Skynet Skynet Not Starting with IPTables Rules Failed

[Calkulin]

I installed 386.2 alpha 2-g0b90696715 and I now have 3x AC68Us that are not starting Skynet and all show IPTables Rules failed even though my AX88U is running fine with Skynet with the same build. I tried uninstalling/reinstalling Skynet and while it eventually started fine after the install, within a few mins, it showed the same failed error. Logs are showing Rule Integrity Violation - Restarting Firewall [ #9 #10 ] for those 3 AC68Us, anyone else having this same issue with the new alpha build or have suggestions on how to fix it? I looked at the source code and found what the errors are pointing to and ran the 4 checks manually and returned correct values. Tried running the commands manually and got "iptables: Bad rule (does a matching rule exist in that chain?)"

    if [ "$(nvram get sshd_enable)" = "1" ] && [ "$(nvram get sshd_bfp)" = "1" ] && [ "$(uname -o)" = "ASUSWRT-Merlin" ] && [ "$(nvram get switch_wantag)" != "movistar" ]; then
        iptables -C SSHBFP -m recent --update --seconds 60 --hitcount 4 --name SSH --rsource -j SET --add-set Skynet-Blacklist src 2>/dev/null || fail="${fail}#9 "
        iptables -C SSHBFP -m recent --update --seconds 60 --hitcount 4 --name SSH --rsource -j LOG --log-prefix "[BLOCKED - NEW BAN] " --log-tcp-sequence --log-tcp-options --log-ip-options 2>/dev/null || fail="${fail}#10 "
    fi

 

[dave14305]

SSH Brute Force Protection was deprecated in 386.2 alphas. Skynet needs an update.

rc: remove SSH brute force protection option, as it is redundant · RMerl/asuswrt-merlin.ng@526f463

Asus's Protect Service daemon already takes care of blacklisting IPs that generate too many authentication failures on the SSH service.

github.com

What if you run:

nvram unset sshd_bfp
nvram commit

 

[Calkulin]

Makes sense but weird that it starts on the AX88U but not on the AC68Us

 

[dave14305]

Makes sense but weird that it starts on the AX88U but not on the AC68Us

Was brute force protection enabled on all of them, though? And more importantly, did the nvram command fix it?

 

[Calkulin]

Was brute force protection enabled on all of them, though? And more importantly, did the nvram command fix it?

Yes, all had it turned on and the unset command did fix it on all the AC68Us immediately, didn't even need to restart Skynet manually. Thanks a lot for that quick fix,

 

[dave14305]

Yes, all had it turned on and the unset command did fix it on all the AC68Us immediately, didn't even need to restart Skynet manually.

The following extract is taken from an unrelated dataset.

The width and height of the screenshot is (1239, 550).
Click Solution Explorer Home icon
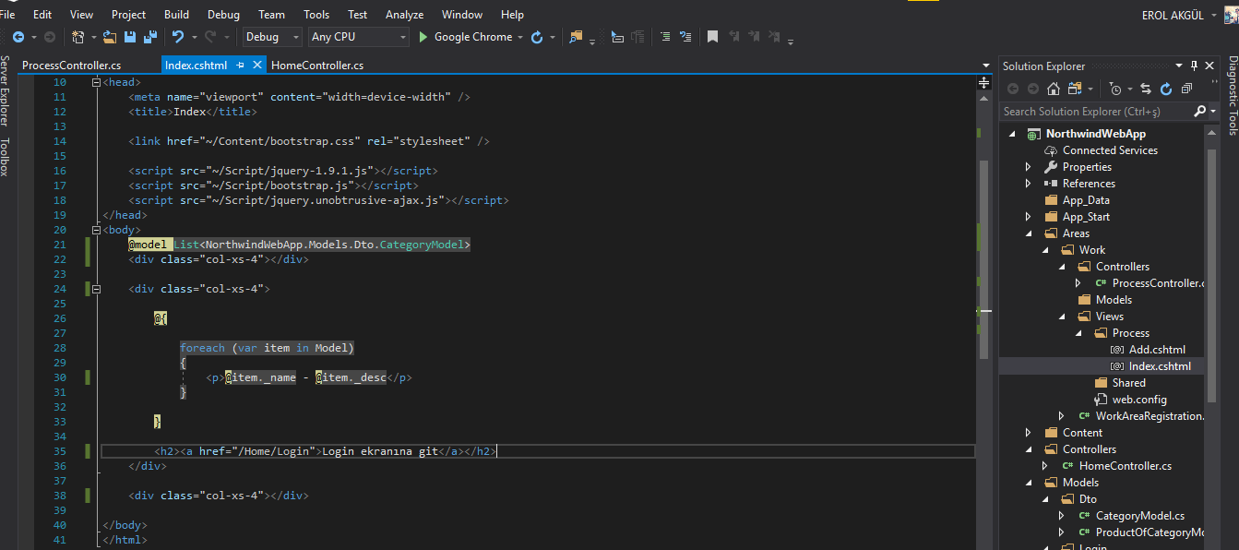(x=1054, y=89)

Thanks a lot for that quick fix,

And all had SSH enabled for WAN? Both conditions must be met for the rule check to take effect.

 

[Calkulin]

And all had SSH enabled for WAN? Both conditions must be met for the rule check to take effect.

The AC68Us did but with access restriction enabled for local /24 and 1 external IP. The AX88U didn't, which explains why the AX88U didn't have that issue now that I think about it,

 

[isr25]

Skynet was updated yesterday by adamm00 to resolve this issue. Thanks Adamm00!

 

[evo17paul]

Hi, have an AX86U and recently updated SkyNet to 7.5.4 and also Merlin FW to 3004.388.6 and I am now faced with this IPTables Rules [Failed]
Integrity violation on Rule #22

Anyone seen this?
How do I show rule #22 please?

Thanks in advance

 

[evo17paul]

Just an update
I also updated AMTM and notice entware had disappeared

Reinstalled entware - Skynet not fixed
Uninstalled Skynet
Installed Skynet - All good
Updated filter list - All good
Update country bans - All good
Enabled Invalid Logs - Failed again - Violation Rule #22
Couldn't disabled Invalid Logs

Uninstalled Skynet
Installed Skynet - All good
Updated filter list - All good
Updated country bans - All good

Left at that and all seems to be working still
Bit odd that Entware disappeared from AMTM and when reinstalling it detected a previous install

 

[dave14305]

Hi, have an AX86U and recently updated SkyNet to 7.5.4 and also Merlin FW to 3004.388.6 and I am now faced with this IPTables Rules [Failed]
Integrity violation on Rule #22

Anyone seen this?
How do I show rule #22 please?

Thanks in advance

What’s the output of iptables --line -nL logdrop

 

[visortgw]

Just an update
I also updated AMTM and notice entware had disappeared

Reinstalled entware - Skynet not fixed
Uninstalled Skynet
Installed Skynet - All good
Updated filter list - All good
Update country bans - All good
Enabled Invalid Logs - Failed again - Violation Rule #22
Couldn't disabled Invalid Logs

Uninstalled Skynet
Installed Skynet - All good
Updated filter list - All good
Updated country bans - All good

Left at that and all seems to be working still
Bit odd that Entware disappeared from AMTM and when reinstalling it detected a previous install

My guess is that USB storage was not available/mounted.

 

[evo17paul]

What’s the output of iptables --line -nL logdrop

I'll take a look later and feedback as soon as

 

[evo17paul]

My guess is that USB storage was not available/mounted.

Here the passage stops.